Show Way Quilts in Children’s Literature
Show way quilts have a rich history, as intricate as the fabrics and threads that hold them together. Like so many quilts, show ways are said to have a secret meaning all of their own – messages sewn into the fabric for slaves to escape via the Underground Railroad. Quilts were made of a wide variety of patterns – some with names like “wagon wheel,” “tumbling blocks,” “wrench,” and “bear’s paw.” The work of sewing often fell to slaves, and according to some, their skills were used to send messages, hidden in the fabric patterns of quilts hung on fences, trees, and clotheslines, to other slaves. These messages are said to have helped many escape from slavery into a life of freedom. Each quilt pattern had a different meaning, and young children are sure to delight in stories about and images of the beautiful, mysterious, and epic maps to freedom.
Notable children’s books about show way quilts and the Underground Railroad:
- Show Way by Jacqueline Woodson illustrated by Hudson Talbott. This book, a lyrical family history of Woodson’s own ancestry, is one of my favorite children’s books of all time. In this story, Woodson’s elegant prose tells the story of generations of slaves, most separated from their families at very young ages, and how they sewed show way quilts so that others might find their way north, to freedom. The story is heart-wrenching; we begin with a little girl being sold away from her family when she is only seven years old. Yet, in Woodson’s expert way, she shows us the beauty that Black women created from almost nothing – rags of clothes, flour sacks, and bits of muslin. The story travels through the history of the Black experience in America – from slavery to the Civil Rights movement, to the year the book was published, 2005. The book, also available in audio format here on Hoopla, is a Newbery Award Honor Book, a rare prestige for a children’s book.
- Aunt Harriet’s Underground Railroad in the Skyby Faith Ringgold. In this beautifully written and illustrated children’s book, Cassie, the character who was able to fly high above the skyline of New York City in Ringgold’s Tar Beach, returns again. This time, Cassie has Aunt Harriet (Harriet Tubman) to guide her on the journey many slaves took to escape to freedom. Aunt Harriet shows Cassie the North Star, sings songs that escaping slaves often sang, and teaches her to decode the messages in Underground Railroad quilt codes.
- Stitchin’ and Pullin’by Pat McKissack, illustrated by Cozbi A. Cabrera. In this children’s book of poems, the reader follows a little girl named Baby Girl as she begins sewing her very first quilt. The book simultaneously tells Baby Girl’s story of learning to quilt from her family, including her mother and grandmother, while also telling the true story of Gee’s Bend quiltmakers. Gee’s Bend is a small black community in Alabama. The Gee’s Bend quiltmakers have been sewing quilts since the 1920s and still sew to this day. While the poems don’t reference show way quilts, they do highlight the importance of quilting in the Black community throughout history. After all, “Mama told me, / ‘Cloth has a memory.’”

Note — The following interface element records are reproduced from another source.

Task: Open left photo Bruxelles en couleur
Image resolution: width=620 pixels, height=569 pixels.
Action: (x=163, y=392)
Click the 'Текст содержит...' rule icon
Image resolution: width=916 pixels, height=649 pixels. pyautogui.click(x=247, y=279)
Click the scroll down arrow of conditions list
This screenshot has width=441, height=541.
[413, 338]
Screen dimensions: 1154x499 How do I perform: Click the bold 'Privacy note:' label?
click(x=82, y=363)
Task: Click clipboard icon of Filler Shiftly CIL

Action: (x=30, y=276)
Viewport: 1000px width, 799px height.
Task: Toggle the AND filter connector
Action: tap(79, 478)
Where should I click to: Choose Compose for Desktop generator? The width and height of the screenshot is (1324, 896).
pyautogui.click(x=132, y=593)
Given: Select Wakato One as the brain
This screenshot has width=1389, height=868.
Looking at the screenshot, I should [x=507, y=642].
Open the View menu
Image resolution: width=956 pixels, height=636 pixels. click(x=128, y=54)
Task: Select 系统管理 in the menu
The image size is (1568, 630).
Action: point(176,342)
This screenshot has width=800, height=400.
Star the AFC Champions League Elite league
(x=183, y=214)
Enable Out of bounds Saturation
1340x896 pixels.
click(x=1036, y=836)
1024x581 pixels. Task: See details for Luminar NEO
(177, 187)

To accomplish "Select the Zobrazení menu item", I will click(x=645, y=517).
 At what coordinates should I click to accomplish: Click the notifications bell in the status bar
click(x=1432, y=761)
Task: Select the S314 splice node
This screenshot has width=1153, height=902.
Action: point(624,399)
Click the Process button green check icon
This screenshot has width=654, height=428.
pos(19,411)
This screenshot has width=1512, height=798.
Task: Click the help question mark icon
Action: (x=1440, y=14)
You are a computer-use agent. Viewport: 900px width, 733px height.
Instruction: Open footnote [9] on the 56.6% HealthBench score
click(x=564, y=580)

The subject of slavery can be difficult and daunting to teach to young children. Like so many other topics, an excellent way to begin open and honest conversations with our children is through picture books. I hope your children will be delighted by the magic, the freedom, and the creativity in quilts. The stories of show way quilts are often filled with heartbreak and loss, yet Black creators were able to stitch the shattered pieces of their people into powerful works of art – show way quilts. Perhaps, one day, your children will be inspired by these creators and will want to make a quilt of their own.